Jenny und Torsten
Angst vor dem ersten Investment?
Warum das dein größtes Kompliment ist!
Hand aufs Herz: Wer hat beim Gedanken an die erste eigene Immobilie keine weichen Knie bekommen?
Die Wahrheit
Viele von euch schreiben uns: „Torsten, Jenny, ich würde ja gerne… aber die Verantwortung, die hohen Summen, die Zinsen – was, wenn alles schiefgeht?"
Hier ist die Wahrheit, die dir kaum ein Makler oder Bankberater sagt: Angst ist am Anfang vollkommen normal. Sie ist sogar wichtig.
Die Psychologie dahinter
Dein Gehirn ist darauf programmiert, dich zu schützen. Eine Immobilie ist eine große Veränderung, und Veränderung bedeutet für unser Unterbewusstsein erst einmal „Gefahr" (Bedrohung). Die Angst ist also nur ein Zeichen deines Körpers, dass du die Sache ernst nimmst. Sie zeigt, dass du Respekt vor einem mutigen Schritt hast.

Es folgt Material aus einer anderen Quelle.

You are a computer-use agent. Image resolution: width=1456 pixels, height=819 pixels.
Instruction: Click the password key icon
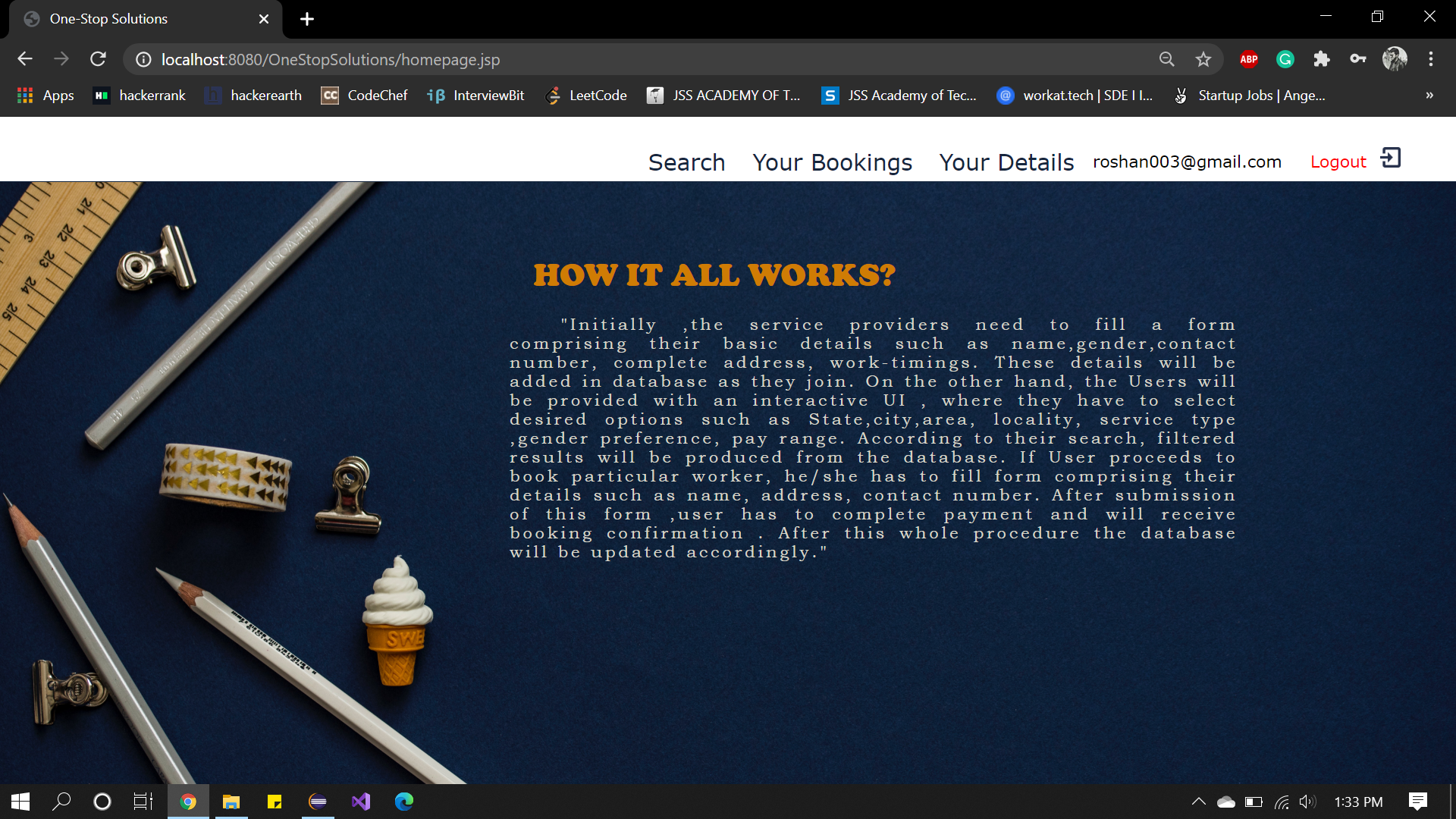pos(1357,59)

Warum Stillstand teurer ist, als Mut
Das Problem ist nicht die Angst – das Problem ist, wenn sie dich lähmt.
01
Die Inflation knabbert
Während du wartest, dass der „richtige" Moment kommt, knabbert die Inflation an deinem Ersparten.
02
Mietpreise steigen
Während du zögerst, steigen die Mietpreise weiter, ohne dass du davon profitierst.
03
Zeit ist der Faktor
Die Zeit ist der wichtigste Faktor beim Vermögensaufbau, und du lässt sie ungenutzt verstreichen.
Es lohnt sich, diesen Schritt zu machen
Immobilien sind keine Spekulation, sie sind ein Realwert. Ja, es braucht Kalkulation und Wissen (dafür sind wir da!), aber am Ende des Tages investierst du in etwas zum Anfassen. In Wohnraum, der immer gebraucht wird und für immer bleibt.
Unser Tipp für dich
Ersetze das Wort „Angst" durch „Respekt".
Bereite dich vor, rechne deine Zahlen doppelt, hol dir Experten an die Seite
– und dann geh diesen Schritt.
Das Gefühl, wenn die erste Miete auf dem Konto eingeht und du weißt, dass du Stein auf Stein für deine Zukunft gebaut hast? Unbeschreiblich.